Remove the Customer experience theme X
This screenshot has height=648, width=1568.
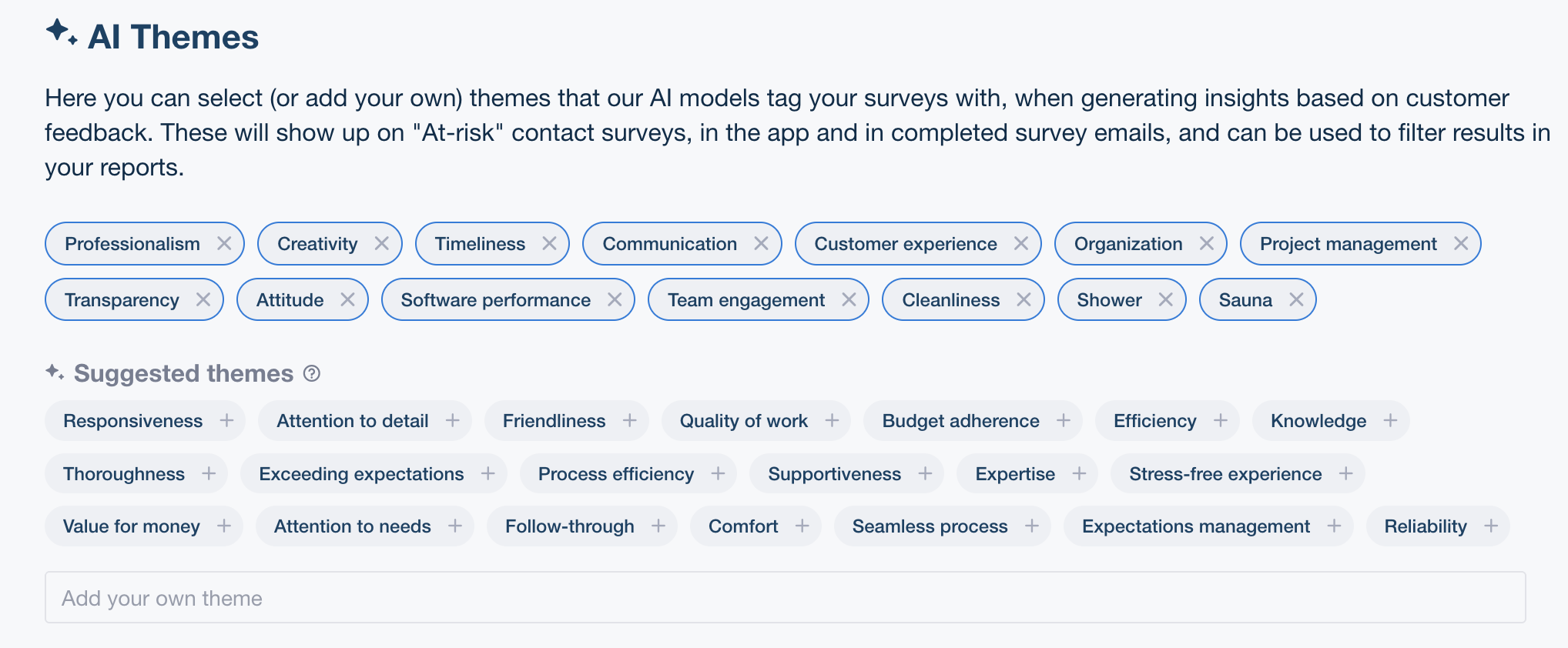1021,243
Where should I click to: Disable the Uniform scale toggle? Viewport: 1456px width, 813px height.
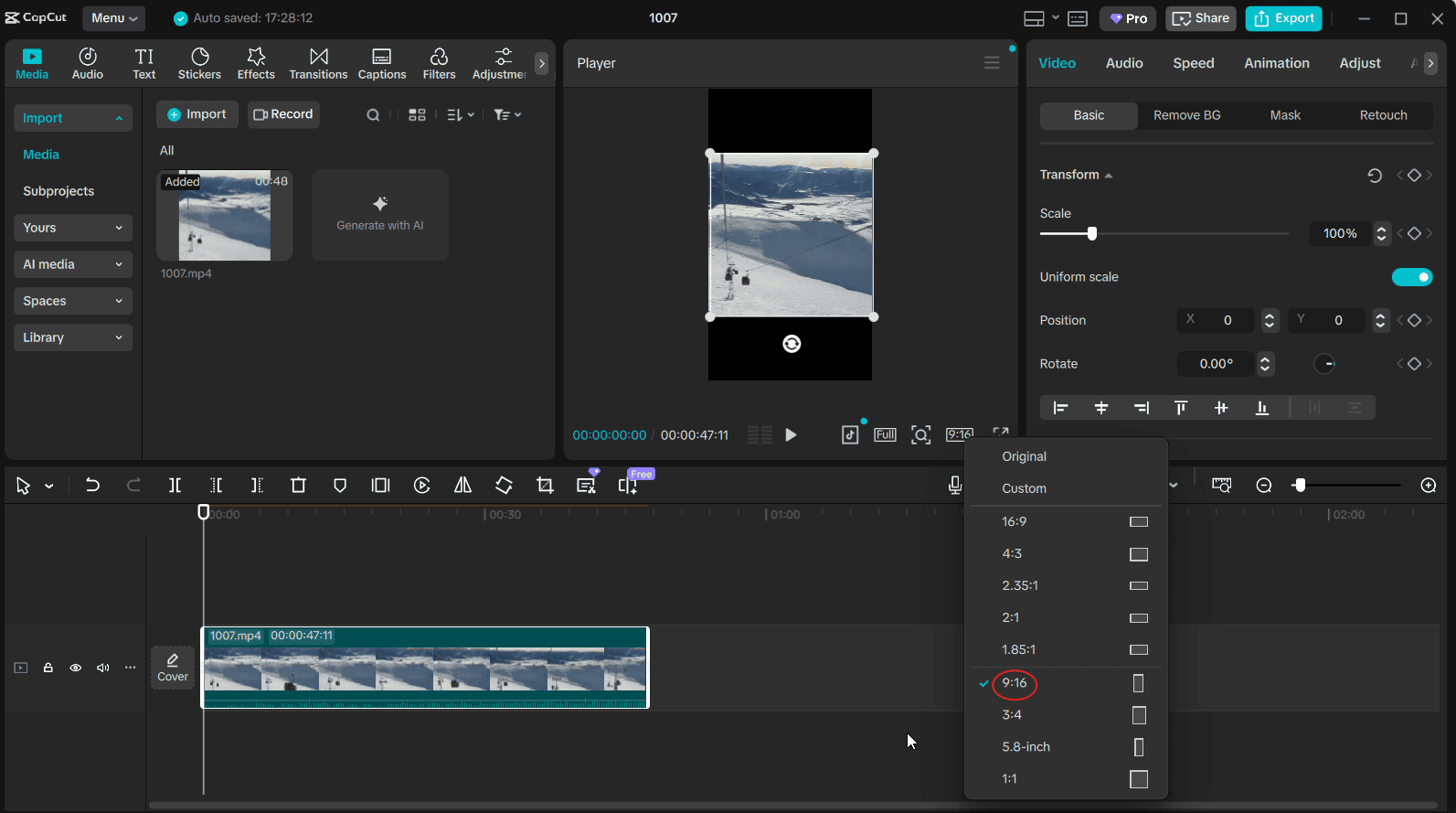pos(1411,277)
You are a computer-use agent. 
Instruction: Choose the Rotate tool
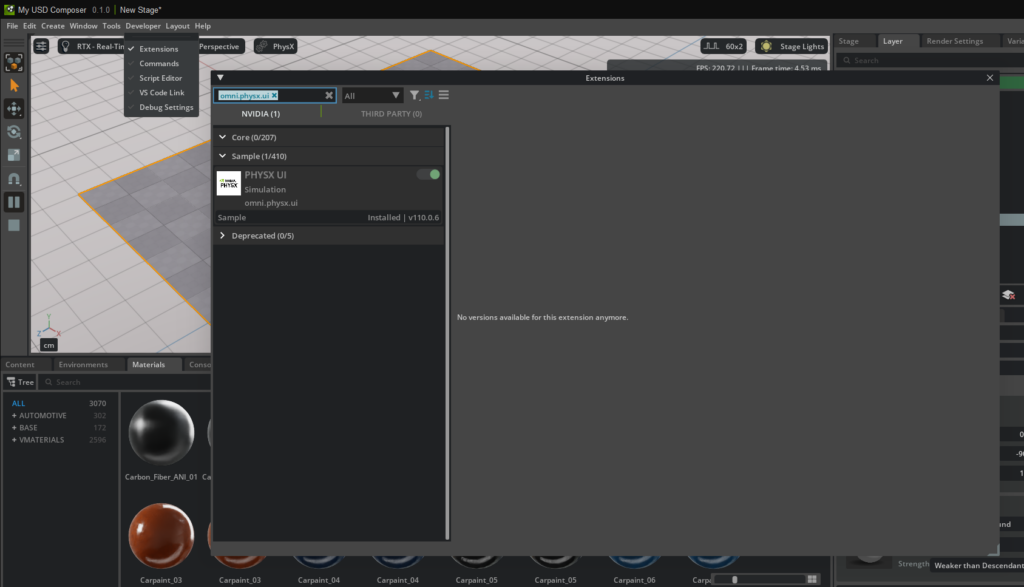pyautogui.click(x=14, y=132)
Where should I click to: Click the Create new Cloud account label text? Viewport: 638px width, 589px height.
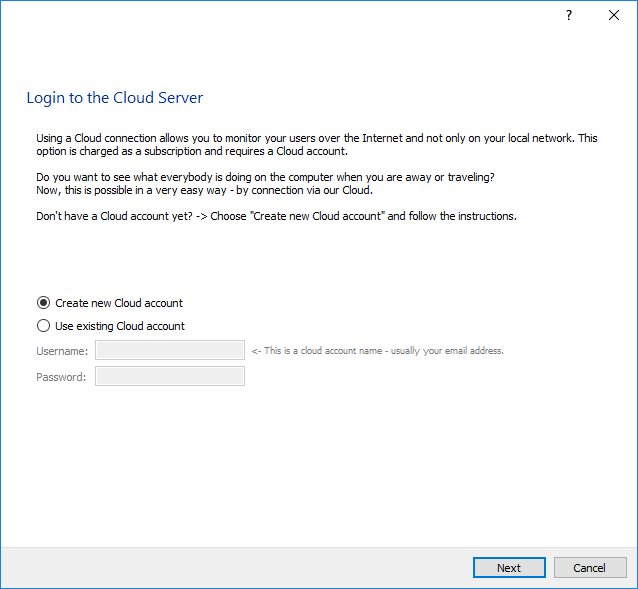[x=119, y=303]
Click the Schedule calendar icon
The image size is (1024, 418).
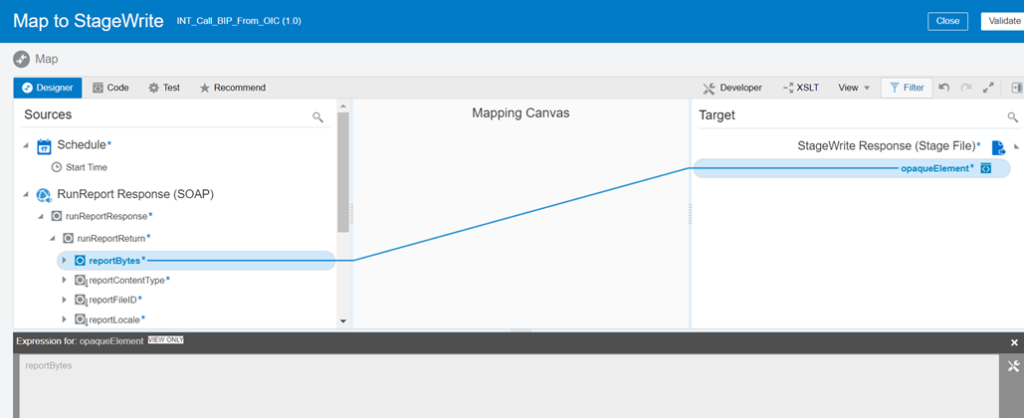(x=44, y=146)
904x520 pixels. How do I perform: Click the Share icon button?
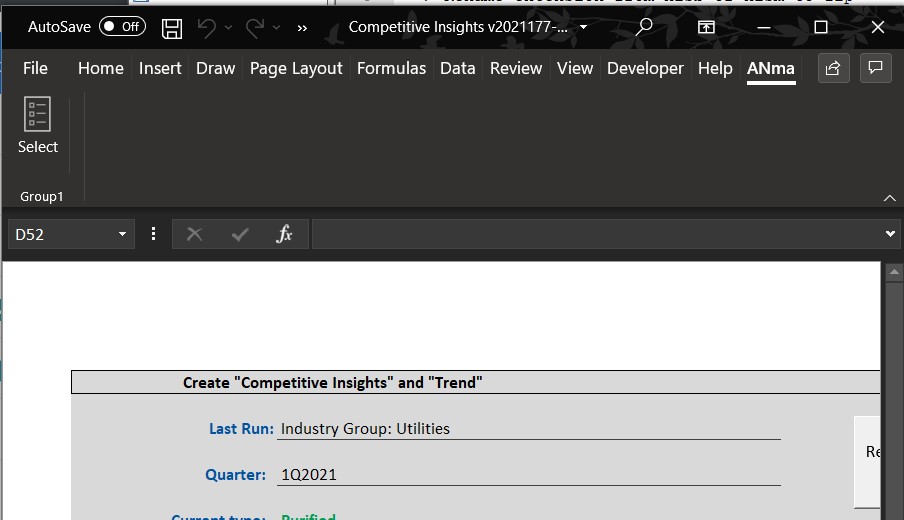832,68
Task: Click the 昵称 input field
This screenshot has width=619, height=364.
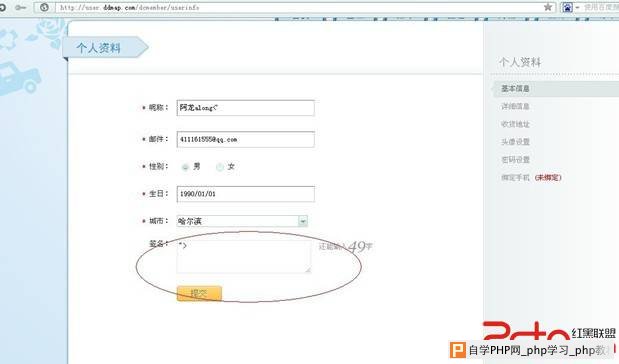Action: click(x=246, y=108)
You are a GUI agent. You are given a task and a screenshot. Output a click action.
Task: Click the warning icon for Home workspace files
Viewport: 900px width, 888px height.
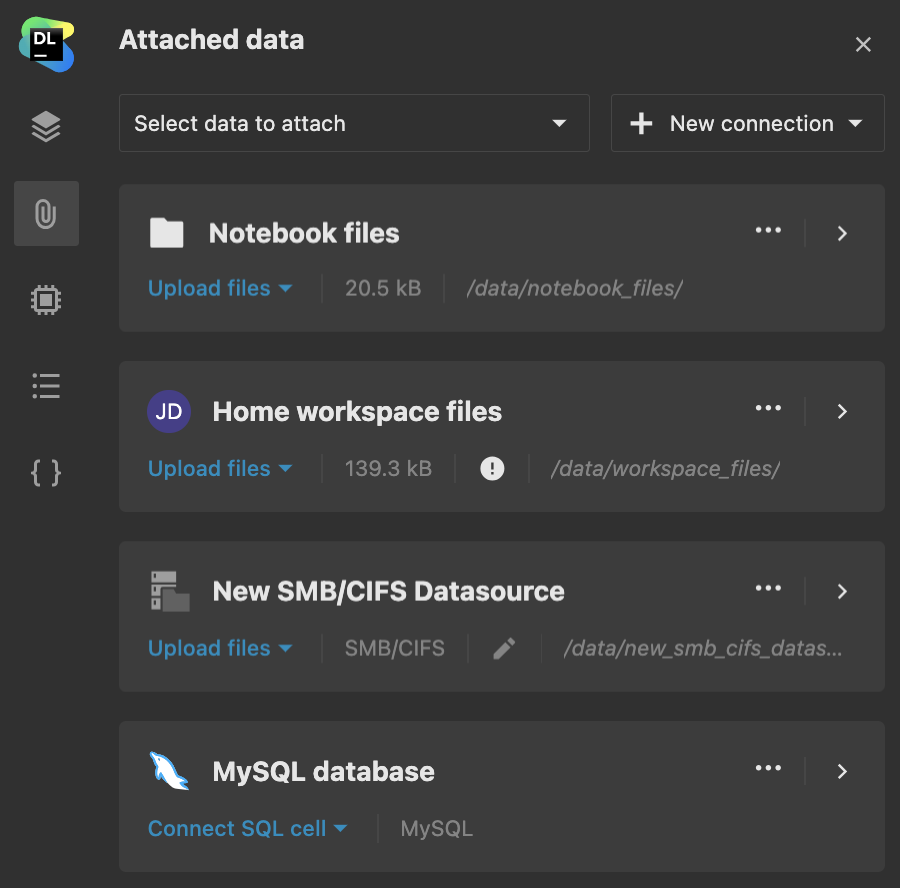click(x=492, y=468)
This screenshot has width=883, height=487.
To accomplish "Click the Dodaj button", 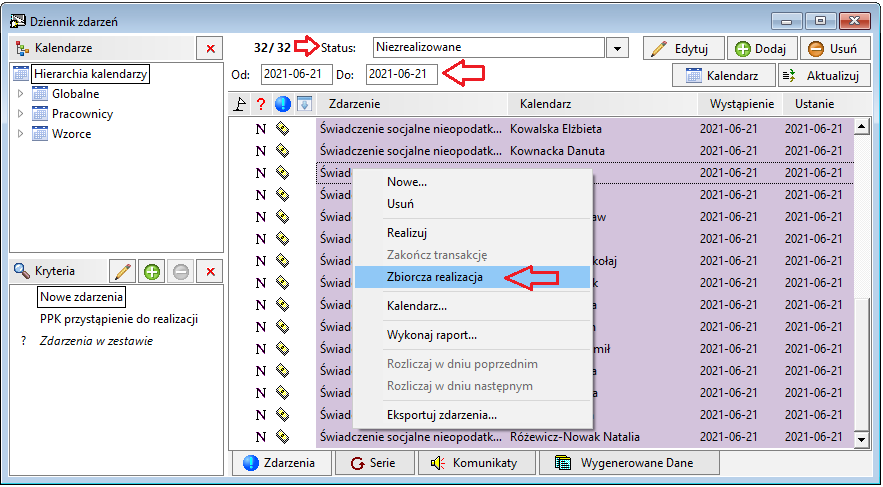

Exercise objective →
Output nothing but the entries above, exactly, once the pictures are removed.

Response box →
Remove the Customer experience theme X
This screenshot has height=648, width=1568.
1021,243
Where should I click to: Disable the Uniform scale toggle? Viewport: 1456px width, 813px height.
pos(1411,277)
You are a computer-use agent. 
Instruction: Choose the Rotate tool
pyautogui.click(x=14, y=132)
Where should I click to: Click the Create new Cloud account label text? Viewport: 638px width, 589px height.
[x=119, y=303]
Click the Schedule calendar icon
The image size is (1024, 418).
(x=44, y=146)
904x520 pixels. How do I perform: Click the Share icon button?
832,68
Task: Click the 昵称 input field
This screenshot has width=619, height=364.
Action: click(x=246, y=108)
You are a GUI agent. You are given a task and a screenshot. Output a click action.
Task: Click the warning icon for Home workspace files
Viewport: 900px width, 888px height.
click(x=492, y=468)
This screenshot has width=883, height=487.
To accomplish "Click the Dodaj button", 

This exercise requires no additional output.